Start of Working data
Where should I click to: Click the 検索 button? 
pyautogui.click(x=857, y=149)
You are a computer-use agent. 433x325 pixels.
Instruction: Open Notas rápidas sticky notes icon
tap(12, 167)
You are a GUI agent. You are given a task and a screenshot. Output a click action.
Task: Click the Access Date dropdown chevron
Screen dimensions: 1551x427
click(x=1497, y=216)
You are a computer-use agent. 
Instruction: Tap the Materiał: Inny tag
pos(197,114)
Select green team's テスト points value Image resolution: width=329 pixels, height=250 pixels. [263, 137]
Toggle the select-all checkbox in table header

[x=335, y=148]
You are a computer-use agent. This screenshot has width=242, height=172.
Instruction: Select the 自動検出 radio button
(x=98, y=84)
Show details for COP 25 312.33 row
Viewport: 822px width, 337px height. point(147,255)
End of Working data
Start of Working data
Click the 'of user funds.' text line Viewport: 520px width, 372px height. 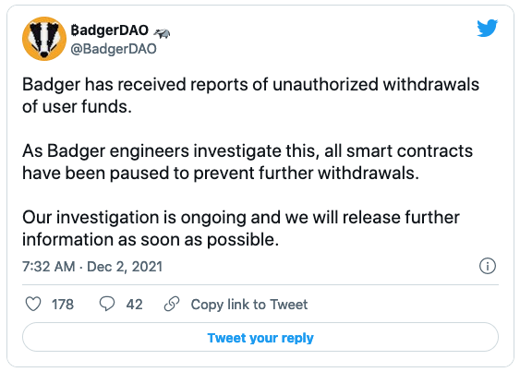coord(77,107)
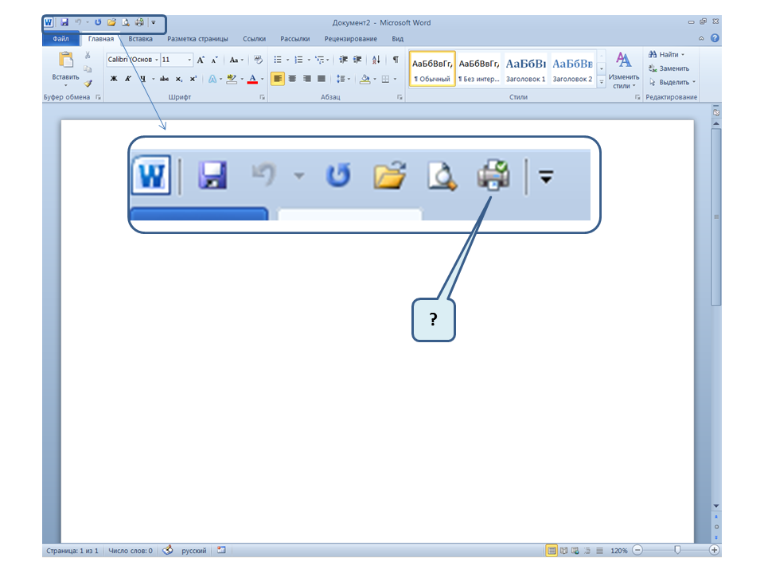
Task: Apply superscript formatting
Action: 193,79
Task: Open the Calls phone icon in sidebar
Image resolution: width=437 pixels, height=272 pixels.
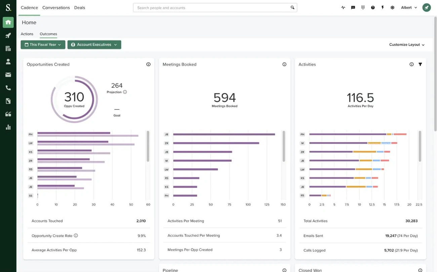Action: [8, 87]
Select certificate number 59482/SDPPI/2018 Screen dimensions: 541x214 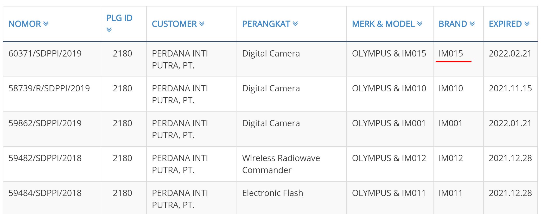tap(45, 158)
End of Working data
Requirement » Filter the entries by the string "screenshot" and copy each matching line.

Exercise answer »
You are a GUI agent. You are given a task and a screenshot. Output a click action.
You are a computer-use agent. This screenshot has width=242, height=172.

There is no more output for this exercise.